## CONSIGNE
Indiquez si chacune des affirmations suivantes concorde avec le texte. Répondez par oui ou par non, puis citez exactement les mots du texte qui tranchent.
1. Le tribunal administratif de Paris a rejeté l'ensemble des conclusions de M. B....
2. L'interdiction de retour prononcée par le préfet de police était d'une durée de deux ans.
3. M. B... demande que l'État verse une somme de 1 500 euros.

## TEXTE
--------------------------------------------------

Procédure contentieuse antérieure :

M. A... B... a demandé au tribunal administratif de Paris d'annuler les arrêtés du 14 septembre 2023 par lesquels le préfet de police l'a obligé à quitter le territoire français, a refusé de lui accorder un délai de départ volontaire, a fixé le pays de destination et a prononcé une interdiction de retour sur le territoire français d'une durée de deux ans.

Par un jugement n° 2321486/1-2 du 8 décembre 2023, le tribunal administratif de Paris a annulé l'interdiction de retour sur le territoire français et a rejeté le surplus des conclusions de M. B....

Procédure devant la Cour

Par une requête et un mémoire en réplique enregistrés les 9 janvier et 19 mars 2024, le préfet de police demande à la Cour :

1°) d'annuler les articles 1er et 2 du jugement du tribunal administratif du tribunal administratif de Paris du 8 décembre 2023 ;

2°) de rejeter la demande présentée par M. B... devant le tribunal administratif, ainsi que ses conclusions d'appel incident.

Il soutient que :

- c'est à tort que les premiers juges ont annulé l'interdiction de retour sur le territoire français comme reposant sur une erreur d'appréciation ; il aurait pu prendre la même décision sans se fonder sur la menace à l'ordre public ;

- les moyens soulevés par M. B... contre la décision portant obligation de quitter le territoire français ne sont en tout état de cause pas fondés.

Par deux mémoires en défense, enregistrés le 3 mars et le 4 avril 2024, M. B..., représenté par Me Velasco, demande à la Cour:

1°) de rejeter la requête du préfet de police ;

2°) par la voie de l'appel incident, d'annuler le jugement du tribunal administratif de Paris du 8 décembre 2023, en ce qu'il a pour partie rejeté ses conclusions, et d'annuler l'arrêté portant obligation de quitter le territoire français sans délai ;

3°) d'enjoindre au préfet de police d'instruire sa demande de titre de séjour et de lui délivrer une autorisation provisoire de séjour ;

4°) de mettre à la charge de l'Etat le versement d'une somme de 1 500 euros sur le fondement de l'article L. 761-1 du code de justice administrative.

--------------------------------------------------

## MATÉRIEL FOURNI
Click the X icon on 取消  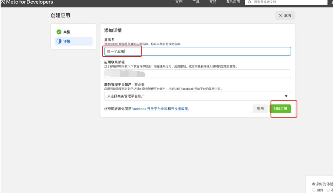click(x=280, y=15)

--------------------------------------------------

## RÉPONSE ATTENDUE
1. Non : « a annulé l'interdiction de retour sur le territoire français et a rejeté le surplus des conclusions ».
2. Oui : « une interdiction de retour sur le territoire français d'une durée de deux ans ».
3. Oui : « de mettre à la charge de l'Etat le versement d'une somme de 1 500 euros ».